Trinity sighed. “I know Anya. I don’t need you to make an introduction.”

“But you’re going to go after her. This report—if you believe that Jana Melburn was murdered, that means this autopsy report is wrong. It means Anya was wrong and justice wasn’t served.”

Trinity stared at her.

Josie said, “You wanted me to smooth things over.”

“Not smooth them over. Mediate, maybe. If it came to that. Like I said, I know Anya. I respect her. Deeply. Especially after her work on the missing girls case. She was relatively new to Denton when that happened. The work she did was incredible.”

And it had taken its toll. On all of them, but especially Anya, who’d performed dozens of exams and autopsies on the bodies of young women.

Trinity added, “But Anya’s human, not perfect. She would have been young when Jana Melburn died. Well, not young, probably around thirty or so, but she wouldn’t have had very much experience as a medical examiner. She could have gotten it wrong.”

“And if she did?” Josie said. “Then what? You go on national television and crucify her?”

“No,” Trinity said. “I ask her to tell me her side, to explain her reasoning. If it got to TV, I would give her a chance to present her side of things. Josie, I told you, I don’t even know if there’s enough here for a show. I’m just asking questions.”

But Josie knew from the set of Trinity’s jaw and the fire in her eyes that she was already committed to doing an episode ofUnsolved Crimes with Trinity Payneon the Jana Melburn case. Maybe she had not consciously committed or devoted any show resources to it as of yet, but there was no way she was letting this go, one way or another.

“I don’t like this,” Josie said.

Trinity slid a hand across the table until her fingers touched Josie’s. “You’ve never avoided the truth, even when it meant that people you cared about and respected had made huge mistakes. All I want is to try to set the record straight once and for all—homicide or accident?”

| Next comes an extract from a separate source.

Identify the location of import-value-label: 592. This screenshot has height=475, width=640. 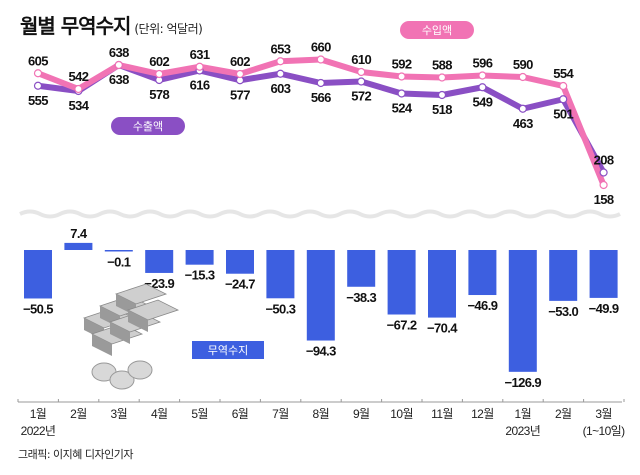
(402, 64).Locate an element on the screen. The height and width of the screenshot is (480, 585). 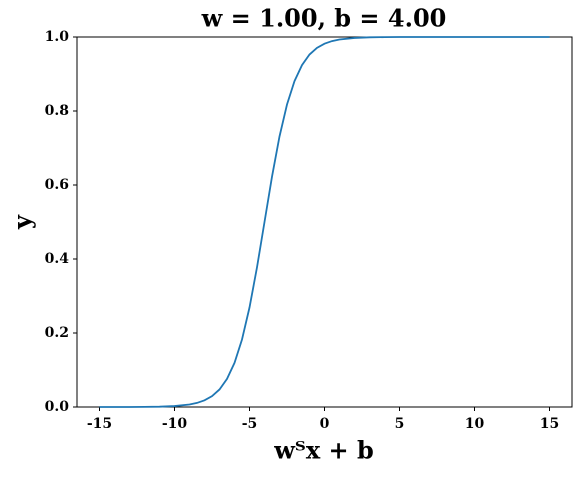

Josie sighed. “What else do you have?”

Trinity passed over a few more reports, starting with the initial missing person’s report and the reports prepared after Jana’s body had been found. As Josie read through them, a more complete picture began to form. According to Mathias Tobin, when he ran into her at the gas station, Jana Melburn indicated that she had planned on meeting someone to discuss her birth parents, but she would not say who or where they planned to meet. However, police found no evidence among any of her personal belongings that such a person existed, much less that a meeting had been planned. Nor were they able to glean the information from interviews with friends and coworkers. Even Jana’s phone had yielded nothing. In spite of what appeared to be an exhaustive investigation, police hadn’t uncovered a damn thing. Not a name, a text, an email, a letter or even a strange phone number. If Jana had truly been in touch with someone regarding her birth parents, Mathias was the first and only person to whom she mentioned it.

“Did anyone ever try to track down her birth family?” Josie asked. “To see if she’d been in touch with them or anyone connected to them?”

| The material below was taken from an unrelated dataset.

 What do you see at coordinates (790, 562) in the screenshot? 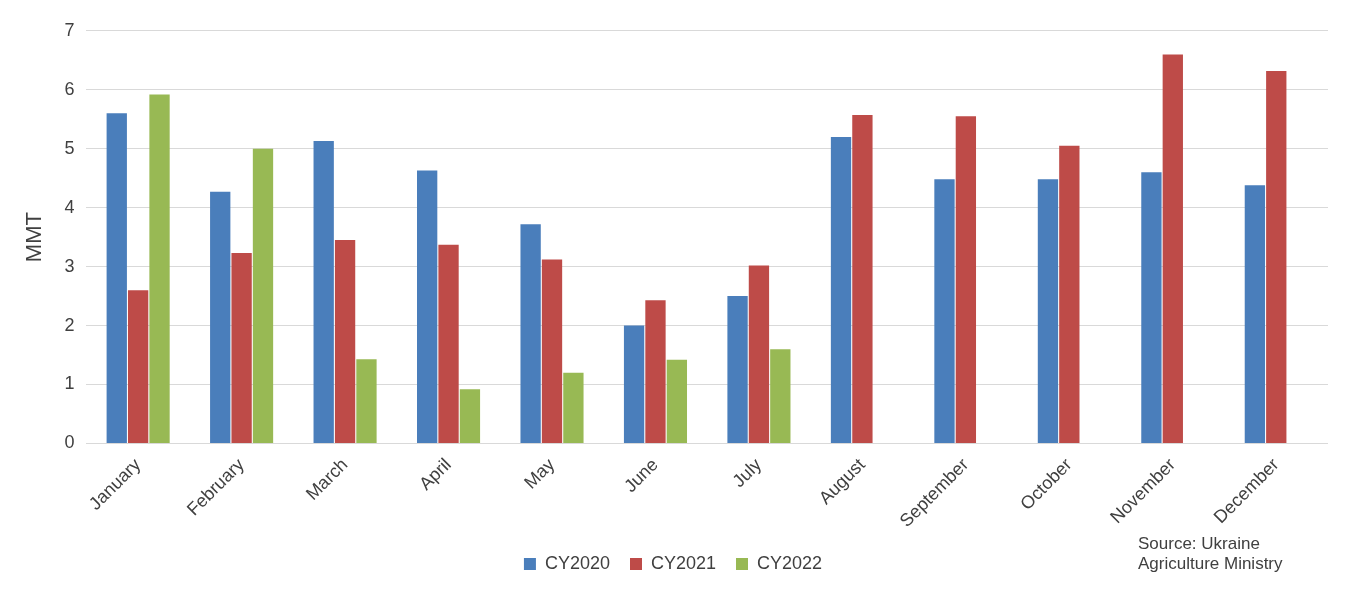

“Hallie did,” Trinity said. “Turns out that Jana’s mother died in childbirth. Her dad was already in prison, which is why Jana got put into foster care in the first place. Apparently neither of them had relatives willing to take her on. Her father was killed in prison when she was five. No one ever came looking for her. The only biological family Hallie could find were distant cousins who live elsewhere in the country—nowhere near Bly. None of them would admit to having tried contacting Jana.”

Even if they had, Josie thought, there wasn’t any evidence of it. Mathias’s story sounded like a lie. Josie returned her attention to the reports. Two days after Jana was last seen, she was found at the base of a steep ravine beside Latchwood Lake, at the bottom of which were several large rocks. She had no injuries that might indicate a struggle, only massive head injuries.